この広い館の主であるレミリア・スカーレットは、たまにこうして真夜中の館での散歩を楽しんでいる。面白いものが多いからと昼間に活動することが多い彼女だが、本能的なものには勝てず、度々夜を徘徊する。
何処まで歩いても、誰かと擦れ違うことはない。館の住民構成の大半を埋めている妖精メイドやホフゴブリンたちは昼間の活動が主であるから、この時間帯に出歩く存在は稀なのである。
と、不意にレミリアが足を止める。そこは、食堂の入り口だ。彼女は足を止めたまま耳を澄ませている。
誰かの気配を感じ取った彼女は口角を上げる。他人との関わりが大好きな彼女にそれを無視する理由はなかった。

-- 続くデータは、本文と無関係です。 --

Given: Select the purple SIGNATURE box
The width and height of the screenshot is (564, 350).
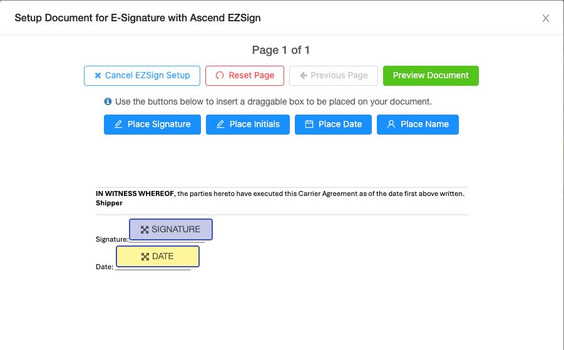Looking at the screenshot, I should [x=171, y=230].
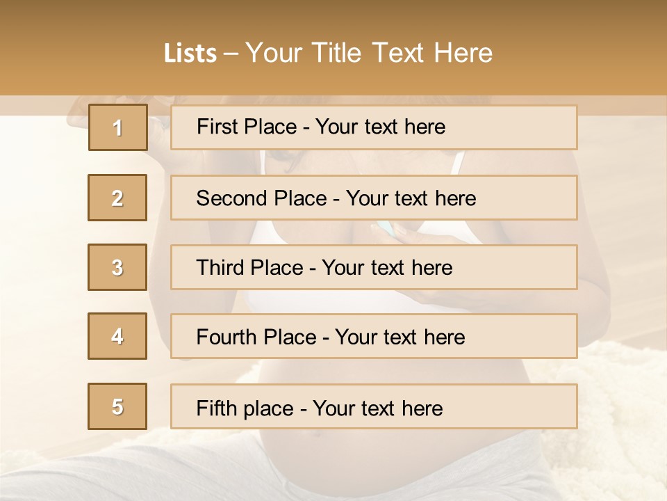The height and width of the screenshot is (501, 667).
Task: Click 'Your Title Text Here' heading
Action: [x=369, y=53]
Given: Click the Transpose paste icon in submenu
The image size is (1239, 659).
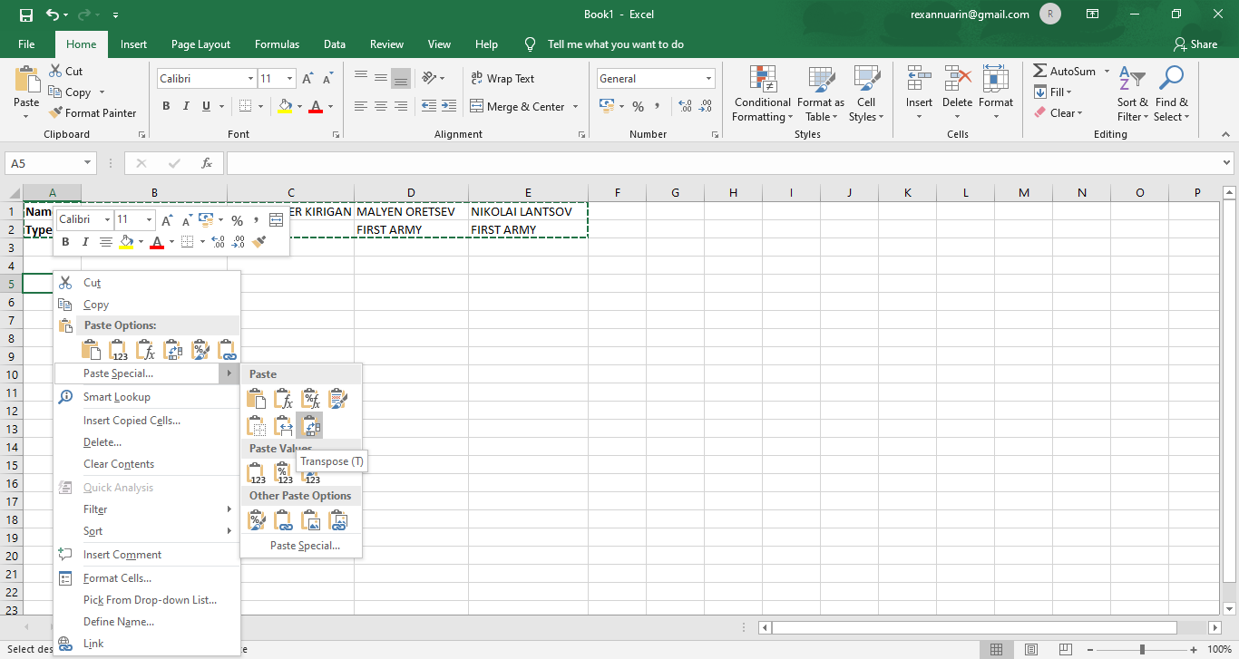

レミリアが気配に導かれたのは、食堂の奥の厨房の更に奥にある薄暗い食料庫だった。年季を感じさせる食料棚が多数並べられており、目立った空きは見られない。どこから仕入れてきているのか、幻想郷の中でよく見かける食材だけでなく、西の方の国の食材も充実している。香料の強い香りに支配されたこの場所は、慣れない者には居心地が悪いだろう。
そんな食料庫には、一人の妖精がいた。ぶかぶかの子供っぽい寝巻き姿だが、こんな所にいて平気な顔をしていられるということは、この館に住み込んでいる妖精メイドの一人だろう。
「何をしているのかしら?」
音を立てないように静かに妖精メイドの背後へと近寄ったレミリアは、悪戯を仕掛ける子供のような表情を浮かべて声を掛ける。
「のわっ! ……って、お嬢様でしたか」
妖精メイドは背後から声をかけられて驚いたようだったが、声の主がレミリアだと気づいたところで落ち着いた様子を見せる。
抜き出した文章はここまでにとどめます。